Hundreds and Hundreds, Herds of Caribou is itself a wondrously intricate, almost Escher-like image; featured on the cover of the 1975 Baker Lake Annual Print Catalogue, it is one of the most complex and captivating prints ever produced in that community. Qaulluaryuk’s image is spectacular and original; the view of the herd is compressed, as if we were looking through a telephoto lens. But we must also acknowledge the herculean efforts of the printmaker Thomas Suvaaraq who painstakingly cut the stone block and printed the edition. [2] It’s a magnificent achievement.
1. Simon Tookoome with Sheldon Oberman, The Shaman's Nephew: A Life in the Far North, (Toronto: Stoddart, 1999), p. 28.
2. The print catalogue features two photos of Suvaaraq carefully using a piece of antler as a baren to press the ink onto the paper.

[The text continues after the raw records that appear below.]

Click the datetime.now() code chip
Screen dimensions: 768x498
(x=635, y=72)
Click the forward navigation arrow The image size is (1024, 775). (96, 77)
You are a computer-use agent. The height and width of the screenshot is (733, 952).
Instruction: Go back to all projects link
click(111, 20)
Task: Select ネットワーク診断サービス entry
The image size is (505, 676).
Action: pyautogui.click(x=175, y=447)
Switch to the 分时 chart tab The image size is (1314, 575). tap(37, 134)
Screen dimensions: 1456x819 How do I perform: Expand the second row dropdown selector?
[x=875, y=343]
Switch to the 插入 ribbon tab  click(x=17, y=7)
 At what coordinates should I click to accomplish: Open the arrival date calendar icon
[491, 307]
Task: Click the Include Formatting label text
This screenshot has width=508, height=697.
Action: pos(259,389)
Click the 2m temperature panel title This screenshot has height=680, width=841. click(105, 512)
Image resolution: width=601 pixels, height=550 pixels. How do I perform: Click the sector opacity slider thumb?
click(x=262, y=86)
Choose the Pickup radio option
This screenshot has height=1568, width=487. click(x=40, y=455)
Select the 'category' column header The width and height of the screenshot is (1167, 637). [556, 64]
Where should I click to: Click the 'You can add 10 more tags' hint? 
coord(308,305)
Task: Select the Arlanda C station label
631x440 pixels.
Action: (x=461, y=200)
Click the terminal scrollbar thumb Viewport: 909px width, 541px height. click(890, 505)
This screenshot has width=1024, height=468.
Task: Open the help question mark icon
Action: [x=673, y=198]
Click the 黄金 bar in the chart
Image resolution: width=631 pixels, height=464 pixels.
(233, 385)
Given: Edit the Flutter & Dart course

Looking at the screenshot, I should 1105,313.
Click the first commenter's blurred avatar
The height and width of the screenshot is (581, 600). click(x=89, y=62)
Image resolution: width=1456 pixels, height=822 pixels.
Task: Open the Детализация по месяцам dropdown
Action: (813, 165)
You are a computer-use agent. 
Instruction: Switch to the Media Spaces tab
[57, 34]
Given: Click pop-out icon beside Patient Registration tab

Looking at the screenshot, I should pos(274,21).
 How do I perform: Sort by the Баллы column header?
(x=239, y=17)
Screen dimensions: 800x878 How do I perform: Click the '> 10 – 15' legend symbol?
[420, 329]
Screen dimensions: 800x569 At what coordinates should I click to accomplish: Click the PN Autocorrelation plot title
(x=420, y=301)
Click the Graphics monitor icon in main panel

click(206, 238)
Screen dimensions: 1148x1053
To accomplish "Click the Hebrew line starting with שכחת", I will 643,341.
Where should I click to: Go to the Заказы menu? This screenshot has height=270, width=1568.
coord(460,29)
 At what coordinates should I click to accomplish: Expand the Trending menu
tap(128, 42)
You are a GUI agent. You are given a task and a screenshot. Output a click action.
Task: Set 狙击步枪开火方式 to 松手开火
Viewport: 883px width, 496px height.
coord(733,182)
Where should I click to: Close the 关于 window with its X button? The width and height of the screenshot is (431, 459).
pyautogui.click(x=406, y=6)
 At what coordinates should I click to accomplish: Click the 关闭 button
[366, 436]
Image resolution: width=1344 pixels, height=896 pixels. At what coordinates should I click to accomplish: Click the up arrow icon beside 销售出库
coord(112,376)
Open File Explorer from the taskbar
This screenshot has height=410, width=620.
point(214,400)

References: This print, along with Qaulluaryuk's original graphite pencil drawing, is illustrated in the Winnipeg Art Gallery exhibition catalogue Baker Lake Prints and Print Drawings 1970-76, (WAG, 1983), p. 79. The print is also illustrated in Chisel and Brush, (Ottawa: Department of Northern and Indian Affairs, 1986), cat.4, unpaginated.
Provenance
Private Collection, Montreal.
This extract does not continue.